Looks great tho not worth the money with the issues you mentioned to spend more time & money to make it perform properly great video Josh
I low my capra how it is... Perfect machines in my opinion
A $100 chassis can have some issues that I have to fix and I don't mind, but a $300 chassis should be better than that.
What hobby shop do you usually shop at?
RC Country in the Sacramento area is my preferred shop.
@@HarleyDesignsIncok I live in woodland CA, near Sacramento. I went there once to get parts for red-cat gen. 8 kit
A good deal of stainless tubing does have a small amount of magnetism. The basic answer to your question is, no. In that there is maybe $20 of stainless tubing used. A halfway decent home a fabricator could make this chassis for $25 If all of these stainless tubing is not of the same variety I sure hope it was welded with 312 stainless rod. The over all build looks gorgeous, but the chassis is not worth $300 by any means
Flip your shock upside down should clear and move weight lower
What if you flip the shock over? The bottom has a bit more room for it to flex.
...and angled rodends.
That’s a possible option that may help but not something I’d ideally want for style.
Worth it
Cut the mounts and make your own. You can so why not? It’s a custom build so customize it! It will be a good video.

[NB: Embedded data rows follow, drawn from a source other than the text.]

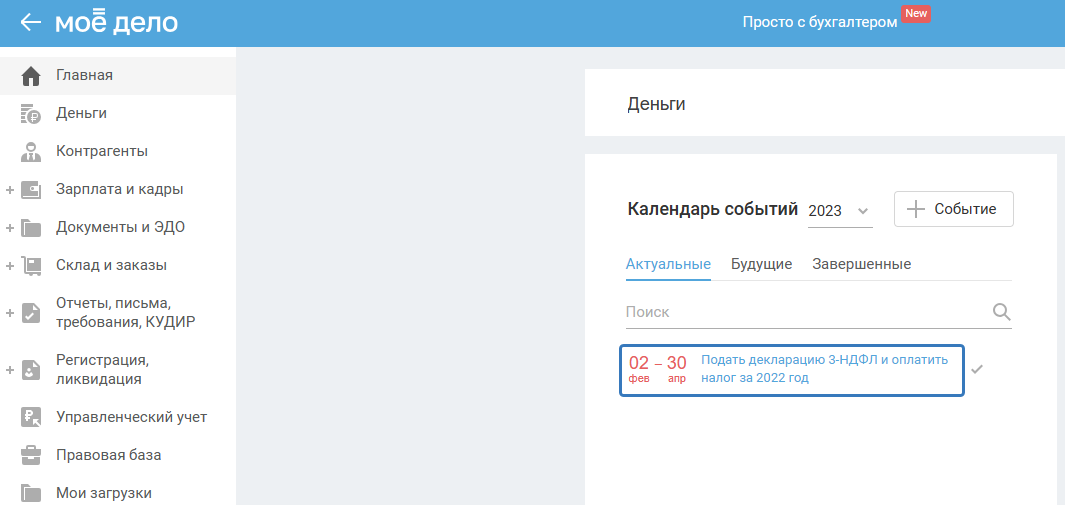Open the 2023 year dropdown
The height and width of the screenshot is (505, 1065).
click(x=839, y=211)
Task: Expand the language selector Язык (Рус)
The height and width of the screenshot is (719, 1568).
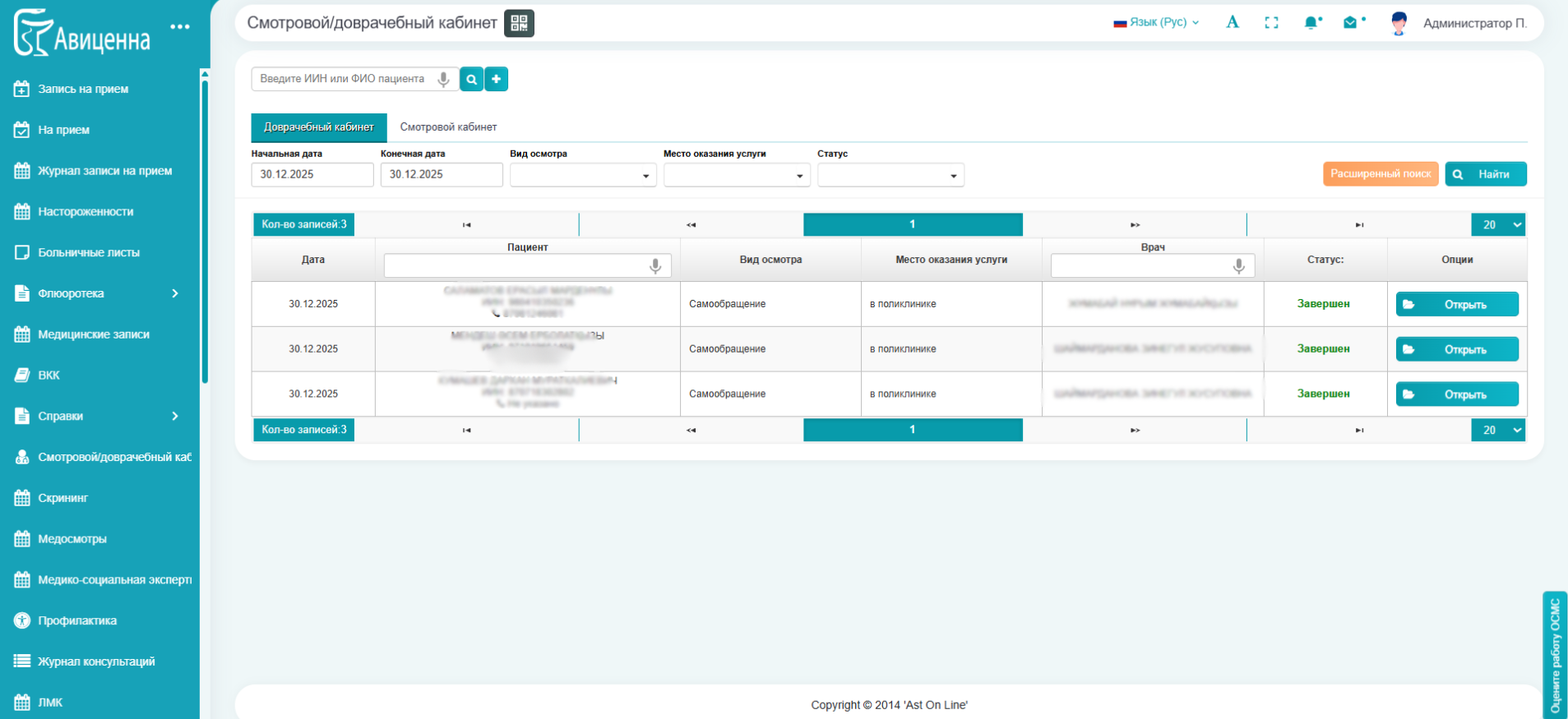Action: [1156, 23]
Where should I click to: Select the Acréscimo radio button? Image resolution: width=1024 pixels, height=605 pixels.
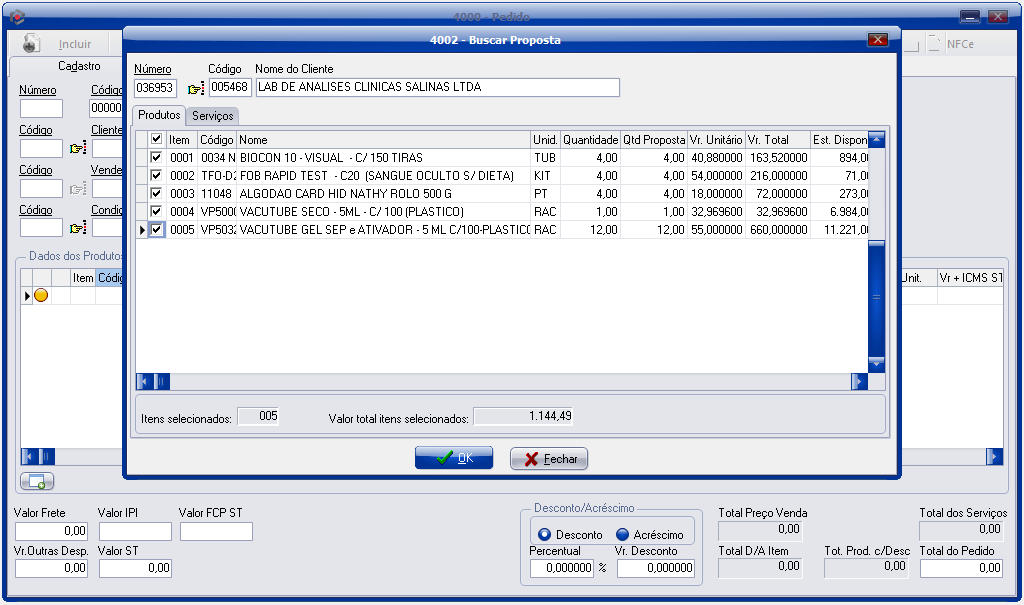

Stainless chassis, bit too top heavy, ride height a bit too high for me. The ft shock mounts are definitely a deal breaker for that money.
Fixing it, you could do shock hoops that would fix ride height and shock positioning. OR since you have the tools and skill TIG up the holes, build up the top of the front tab with weld .100 Then redrill the holes at the popper angle.
I want to start a business building custom tube chassis & body's for rc crawlers.
Where do I get a t shirt like the one you are wearing?
From an actual welders standpoint this is not a ridiculous price stainless tube this small is expensive not to mention the equipment to weld it. You say cold welding... no such thing he’s just not adding filler this is typical for thin wall tubing, it’s not weaker. Also 400 series stainless grabs a magnet 300 doesn’t this is likely 304 which is a higher quality. Not sure what the magnet test was about
"Cold TIG" is what I'm referring to, which seems to be a common "feature" advertised on overseas machines and shown in numerous videos. I had never heard of it and had to look it up as the welds generally looked more like laser welds to me at first.